Subí a un autobús sin mirar qué número tenía ni qué recorrido efectuaba. Me senté al fondo y cerré los ojos. Al poco estaba ya totalmente desorientado, pero comencé a imaginar que el autobús bajaba por López de Hoyos en dirección a Ciudad Lineal, como un tranvía que hacía ese trayecto cuando yo era pequeño y que un día atropelló a una niña. Aunque no vi el cadáver, lo recuerdo con esa precisión con que se recuerdan las cosas de la infancia que no se han llegado a ver.Así que mientras me desplazaba espacialmente a la Ciudad Lineal, donde ahora le han puesto una estatua absurda al pobre Arturo Soria, cronológicamente descendía la pleistoceno de mi vida, donde, como se ve, hay abundancia de restos humanos fosilizados. Cuando calculé que había llegado lo suficientemente lejos en ambas direcciones, abrí los ojos, miré por la ventanilla, y, como suele suceder siempre que hago esta tontería de subirme a autobuses que no sé adonde van, no sabía dónde estaba. Además, como una parte de mí se había quedado al final de López de Hoyos, y otra en el periodo cuaternario, tardé un poco en reunir todos los trozos y hacerme cargo de la situación.

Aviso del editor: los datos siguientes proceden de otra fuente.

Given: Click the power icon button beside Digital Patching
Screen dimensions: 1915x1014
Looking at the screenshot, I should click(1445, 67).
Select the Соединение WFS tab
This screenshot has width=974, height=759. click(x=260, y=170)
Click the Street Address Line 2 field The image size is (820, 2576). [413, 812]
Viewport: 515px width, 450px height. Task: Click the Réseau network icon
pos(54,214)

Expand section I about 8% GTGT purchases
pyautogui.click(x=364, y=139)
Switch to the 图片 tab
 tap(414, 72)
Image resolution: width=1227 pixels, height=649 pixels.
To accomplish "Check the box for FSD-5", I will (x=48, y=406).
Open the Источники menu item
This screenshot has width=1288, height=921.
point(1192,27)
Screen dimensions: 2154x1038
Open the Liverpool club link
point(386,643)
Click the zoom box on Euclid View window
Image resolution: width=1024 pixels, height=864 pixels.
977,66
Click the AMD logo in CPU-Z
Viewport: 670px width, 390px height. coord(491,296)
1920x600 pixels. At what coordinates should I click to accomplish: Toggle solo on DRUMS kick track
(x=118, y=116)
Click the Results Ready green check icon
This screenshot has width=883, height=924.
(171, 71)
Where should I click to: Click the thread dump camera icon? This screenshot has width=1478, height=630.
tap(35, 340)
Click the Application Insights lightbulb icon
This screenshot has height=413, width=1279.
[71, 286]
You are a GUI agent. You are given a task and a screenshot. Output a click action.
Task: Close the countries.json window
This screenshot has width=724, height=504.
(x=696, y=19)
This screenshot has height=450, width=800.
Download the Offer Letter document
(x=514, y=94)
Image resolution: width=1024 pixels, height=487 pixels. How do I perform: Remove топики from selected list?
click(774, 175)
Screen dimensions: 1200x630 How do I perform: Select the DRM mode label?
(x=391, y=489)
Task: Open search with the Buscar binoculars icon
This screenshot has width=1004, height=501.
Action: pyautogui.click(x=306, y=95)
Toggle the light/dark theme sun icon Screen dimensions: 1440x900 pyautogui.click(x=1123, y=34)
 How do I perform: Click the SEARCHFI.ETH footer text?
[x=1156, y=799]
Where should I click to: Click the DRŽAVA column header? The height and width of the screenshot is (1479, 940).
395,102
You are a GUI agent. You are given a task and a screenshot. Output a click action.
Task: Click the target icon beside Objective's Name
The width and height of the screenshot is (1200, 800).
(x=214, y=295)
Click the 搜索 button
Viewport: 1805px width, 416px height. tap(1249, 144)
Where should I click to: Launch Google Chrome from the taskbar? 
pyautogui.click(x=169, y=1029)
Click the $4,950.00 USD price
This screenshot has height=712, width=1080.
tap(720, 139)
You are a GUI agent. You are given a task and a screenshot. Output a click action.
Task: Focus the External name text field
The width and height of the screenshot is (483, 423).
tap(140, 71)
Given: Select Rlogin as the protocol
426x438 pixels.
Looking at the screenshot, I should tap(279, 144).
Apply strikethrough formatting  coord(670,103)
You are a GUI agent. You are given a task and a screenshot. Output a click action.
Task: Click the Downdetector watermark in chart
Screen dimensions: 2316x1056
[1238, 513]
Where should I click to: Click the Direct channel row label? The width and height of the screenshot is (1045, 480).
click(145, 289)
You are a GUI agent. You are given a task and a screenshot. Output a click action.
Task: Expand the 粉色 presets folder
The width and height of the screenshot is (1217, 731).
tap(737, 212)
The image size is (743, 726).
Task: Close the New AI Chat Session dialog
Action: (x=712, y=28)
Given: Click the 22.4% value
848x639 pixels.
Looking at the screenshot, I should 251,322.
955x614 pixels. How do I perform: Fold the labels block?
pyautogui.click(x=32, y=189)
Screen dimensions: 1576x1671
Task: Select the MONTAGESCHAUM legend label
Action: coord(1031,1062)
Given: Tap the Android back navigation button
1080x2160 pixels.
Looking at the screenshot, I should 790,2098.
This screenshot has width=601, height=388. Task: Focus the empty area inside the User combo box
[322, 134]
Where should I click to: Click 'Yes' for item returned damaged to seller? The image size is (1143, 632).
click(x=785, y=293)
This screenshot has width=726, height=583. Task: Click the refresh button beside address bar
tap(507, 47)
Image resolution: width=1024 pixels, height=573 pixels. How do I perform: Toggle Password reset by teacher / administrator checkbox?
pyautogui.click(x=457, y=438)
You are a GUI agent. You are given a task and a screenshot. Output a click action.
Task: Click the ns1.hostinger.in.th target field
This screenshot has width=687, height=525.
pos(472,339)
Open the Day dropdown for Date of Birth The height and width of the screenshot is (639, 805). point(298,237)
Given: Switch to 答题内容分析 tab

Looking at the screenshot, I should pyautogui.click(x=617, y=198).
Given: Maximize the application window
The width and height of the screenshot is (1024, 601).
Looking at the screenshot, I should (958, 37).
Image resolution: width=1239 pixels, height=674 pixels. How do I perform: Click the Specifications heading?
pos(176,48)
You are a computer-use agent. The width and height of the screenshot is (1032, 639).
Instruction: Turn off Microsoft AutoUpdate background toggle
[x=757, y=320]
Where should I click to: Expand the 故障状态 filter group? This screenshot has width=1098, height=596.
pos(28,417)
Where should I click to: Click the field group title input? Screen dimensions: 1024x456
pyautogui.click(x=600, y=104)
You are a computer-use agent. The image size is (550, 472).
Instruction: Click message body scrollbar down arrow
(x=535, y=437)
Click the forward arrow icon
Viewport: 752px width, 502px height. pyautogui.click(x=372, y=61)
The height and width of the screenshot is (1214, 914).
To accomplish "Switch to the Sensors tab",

Bajé del autobús y caminé por una calle con las aceras rotas y las fachadas de las casas arrugadas, como las cajas de cartón expuestas mucho tiempo a la intemperie. Sabía que estaba en Madrid, pero lo cierto es que podía estar en cualquier parte del mundo; de hecho, sé que hay calles como esa en Estambul, Atenas, Lisboa, Berlín Oriental, pero también en Nueva York y Bruselas. En todas las ciudades del mundo hay una calle como esa, que quizás sea la misma. A lo mejor -pensé-, éste árabe que ahora se cruza conmigo se está cruzando conmigo también, en este mismo instante, en una calle idéntica de París o de Londres. Me abandoné a la sugestión de encontrarme en el extranjero y paseé despreocupadamente observando las fachadas y los cubos de basura. Todo tenía ese aire familiar de las cosas remotas en las que uno ha ido fraguándose como individuo. De un portal que parecía una esquela salió un sujeto que llevaba debajo del brazo un ataúd pequeño con la naturalidad con la que otros llevan una caja de mufiecas.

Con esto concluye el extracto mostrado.